Inhibition of PDK4-SEPT2 pathway limits cancer cell growth. (A) Immunoblot analysis of indicated proteins in tumor (T) and corresponding adjacent nontumor (N) tissue lysates from patients with lung adenocarcinoma. (Left) Immunoblot quantification of PDK4 and pS218 were normalized with ACTB and SEPT2, respectively. *P < 0.05; **P < 0.01 by paired t test. (B) Representative transmission electron microscopic (TEM) images and analysis of mitochondrial morphology of tissue samples (patient 1 and 2) shown in (A). (Scale bars, 1 μm.) (C) Analysis of mitochondrial morphology of the TEM images shown in (B). (D) Immunoblot analysis of indicated proteins in H460 and Calu-3 cells transiently transfected with Pdk4 siRNA for 48 h. (E) PLA of indicated proteins in H460 and Calu-3 cells transiently transfected with Pdk4 siRNA for 48 h using anti-SEPT2 and anti-DRP1antibodies. (Scale bars, 15 μm.) (F) Quantification of the PLA blobs of the cells shown in (E). (G) Representative confocal images of the mitochondrial morphology of H460 and Calu-3 cells transiently transfected with Pdk4 siRNA for 48 h.
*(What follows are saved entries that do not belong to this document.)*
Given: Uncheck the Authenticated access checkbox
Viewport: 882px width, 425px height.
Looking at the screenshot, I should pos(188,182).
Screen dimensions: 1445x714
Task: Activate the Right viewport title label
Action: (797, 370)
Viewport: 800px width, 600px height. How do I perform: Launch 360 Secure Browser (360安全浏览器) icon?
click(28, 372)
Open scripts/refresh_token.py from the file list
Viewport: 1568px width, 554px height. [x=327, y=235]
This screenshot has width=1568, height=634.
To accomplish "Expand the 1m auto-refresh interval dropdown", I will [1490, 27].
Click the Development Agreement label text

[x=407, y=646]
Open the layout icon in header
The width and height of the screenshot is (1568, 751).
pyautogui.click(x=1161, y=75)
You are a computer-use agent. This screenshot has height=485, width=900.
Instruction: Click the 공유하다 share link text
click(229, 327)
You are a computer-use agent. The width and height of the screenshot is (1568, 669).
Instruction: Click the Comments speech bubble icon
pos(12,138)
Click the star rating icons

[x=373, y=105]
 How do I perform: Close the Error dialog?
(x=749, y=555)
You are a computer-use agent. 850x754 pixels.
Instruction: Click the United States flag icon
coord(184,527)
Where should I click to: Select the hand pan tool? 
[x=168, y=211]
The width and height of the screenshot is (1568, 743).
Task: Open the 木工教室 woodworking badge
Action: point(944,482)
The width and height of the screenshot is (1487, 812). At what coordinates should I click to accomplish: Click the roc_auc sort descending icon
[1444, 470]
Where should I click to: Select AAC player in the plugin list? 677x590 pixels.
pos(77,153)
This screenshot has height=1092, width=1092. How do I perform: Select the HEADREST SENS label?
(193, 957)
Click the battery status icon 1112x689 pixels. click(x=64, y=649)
Mitochondria were visualized using an antibody to TOM20. (Scale bars, 15 μm.) (H) Quantification of the mitochondrial length of the cells shown in (G). (I and J) Extracellular acidification rate (ECAR) measurement of H460 (I) and Calu-3 (J) cells transiently transfected with Pdk4 siRNA for 48 h. (K) Representative images of spheroid cultures of H460 and Calu-3 cells transiently transfected with Pdk4 siRNA after 72 h. (Scale bars, 500 μm.) (L) Quantification of the spheroid surface area (in %) of the cells shown in (K). (M) Molecular model depicting the role of PDK4-SEPT2-DRP1 axis in regulating mitochondrial dynamics in lung tumor. Data are shown as the mean ± SEM of at least three independent experiments with >200 cells counted for each condition. Data are shown as the mean ± SEM of at least three independent experiments with >200 cells counted for each condition. *P < 0.05; **P < 0.01; ***P < 0.001; ****P < 0.0001 by unpaired t test or two-way ANOVA using Sidak’s multiple comparison test.